How to Return Random Rows Efficiently in SQL Server
01 Dec 2010Introduction
When building an application, sometimes you need some random rows from a database table whether it is for testing purpose or some other. There are different ways to select random rows from a table in SQL Server. For example, consider the following SQL statement which returns 20 random orders from the Northwind database
select top(20) * from Orders order by newid()
Because the previous query scans the whole table, this solution is perfect for small tables. However, for large tables that contain hundred of thousands or even millions of rows, this query will be rather slow.
TABLESAMPLE Clause
Fortunately, SQL Server 2005 and later include a feature you may have never heard of that fits for this purpose. This unknown feature is a clause called TABLESAMPLE that you specify after table name in a FROM clause. The TABLESAMPLE clause has the following syntax:
TABLESAMPLE [SYSTEM] (sample_number [ PERCENT | ROWS ] )

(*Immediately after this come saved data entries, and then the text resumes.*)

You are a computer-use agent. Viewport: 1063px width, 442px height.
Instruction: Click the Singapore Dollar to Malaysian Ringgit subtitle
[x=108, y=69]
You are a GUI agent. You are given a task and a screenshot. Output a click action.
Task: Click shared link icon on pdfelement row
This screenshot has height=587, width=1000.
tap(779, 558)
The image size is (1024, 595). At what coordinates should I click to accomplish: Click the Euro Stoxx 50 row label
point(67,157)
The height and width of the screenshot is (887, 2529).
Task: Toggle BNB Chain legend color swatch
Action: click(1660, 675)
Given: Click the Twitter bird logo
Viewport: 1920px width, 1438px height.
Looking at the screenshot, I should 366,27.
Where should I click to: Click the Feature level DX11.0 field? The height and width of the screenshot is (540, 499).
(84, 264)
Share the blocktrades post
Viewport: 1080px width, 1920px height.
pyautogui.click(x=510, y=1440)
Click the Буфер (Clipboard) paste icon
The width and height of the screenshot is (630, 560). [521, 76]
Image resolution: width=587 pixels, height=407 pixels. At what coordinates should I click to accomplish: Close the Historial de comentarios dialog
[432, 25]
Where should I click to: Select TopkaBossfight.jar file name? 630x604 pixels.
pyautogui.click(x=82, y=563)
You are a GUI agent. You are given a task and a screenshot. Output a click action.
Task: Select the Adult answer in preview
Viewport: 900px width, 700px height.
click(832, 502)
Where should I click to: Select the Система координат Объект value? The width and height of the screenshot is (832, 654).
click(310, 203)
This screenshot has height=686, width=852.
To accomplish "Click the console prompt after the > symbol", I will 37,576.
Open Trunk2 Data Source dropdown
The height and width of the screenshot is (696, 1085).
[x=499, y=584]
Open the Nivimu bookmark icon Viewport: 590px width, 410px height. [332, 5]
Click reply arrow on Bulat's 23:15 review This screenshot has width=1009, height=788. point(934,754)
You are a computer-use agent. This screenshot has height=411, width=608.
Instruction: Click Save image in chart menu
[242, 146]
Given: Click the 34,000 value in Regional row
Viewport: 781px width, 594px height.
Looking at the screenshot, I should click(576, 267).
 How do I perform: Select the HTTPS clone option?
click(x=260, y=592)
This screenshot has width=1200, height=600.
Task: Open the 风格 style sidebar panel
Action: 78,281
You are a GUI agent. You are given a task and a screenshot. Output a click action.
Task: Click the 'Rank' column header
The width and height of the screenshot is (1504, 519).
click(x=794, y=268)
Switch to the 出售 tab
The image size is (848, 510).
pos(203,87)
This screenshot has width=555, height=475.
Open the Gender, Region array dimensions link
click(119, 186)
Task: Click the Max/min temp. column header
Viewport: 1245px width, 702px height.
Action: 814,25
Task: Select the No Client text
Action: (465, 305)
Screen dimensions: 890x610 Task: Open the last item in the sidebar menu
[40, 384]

[ REPEATABLE (repeat_seed) ]
Here is an example that returns random rows from the Orders table using TABLESAMPLE:
Select * from Orders TABLESAMPLE(20 rows)
Note that you might not get exactly 20 rows. Also note that for small tables you probably won’t get any results at all. We will see why and how to overcome this problem.
SYSTEM specifies an ANSI SQL implementation-dependent sampling method. Specifying SYSTEM is optional, but this option is the only sampling method available in SQL Server and is applied by default.
You can use either ROWS or PERCENT to specify how many rows you want back in the results. SQL Server generates a random value for each physical page in that table. Based on that value, the page is either included or excluded. When a page is included, all rows in that page are included. For example, if you choose to select only 5 percent, then all rows from approximately 5 percent of the data pages are included in the result. When you choose the number of rows explicitly (use ROWS option) as in the previous example, this number is actually converted into a percentage of the total number of rows in that table. Because page size can vary, you might not get the exact number of rows you requested. Rather, you will get a result set size close to the number you requested.
To make it more likely you will get the exact number of rows you requested, you should specify a greater number of rows than what you need in the TABLESAMPLE clause and use TOP to limit the result to the actual number of rows you need. For example, if you need 500 rows:
Select top(500) * from Orders TABLESAMPLE(1000 rows)
You may still get a fewer number of rows, but you will never get more. The larger the number of rows you specify in the TABLESAMPLE clause, the more likelihood to get the exact number of rows you really want.
Using the REPEATABLE Option
If you need to get repeatable results, use the REPEATABLE option. The REPEATABLE option causes a selected sample to be returned again. When REPEATABLE is specified with the same repeat_seed value, SQL Server returns the same subset of rows, as long as no changes have been made to the table. When REPEATABLE is specified with a different repeat_seed value, SQL Server will typically return a different sample of the rows in the table. For example, the following code returns the same set of results even if you run it multiple times:
select * from Orders TABLESAMPLE(30 rows) repeatable(55)
When to use TABLESAMPLE
Use TABLESAMPLE on large tables and when the resulting rows do not have to be truly random at the level of individual rows. However, TABLESAMPLE cannot be applied to derived tables, tables from linked servers, and tables derived from table-valued functions, rowset functions, or OPENXML. TABLESAMPLE cannot be specified in the definition of a view or an inline table-valued function.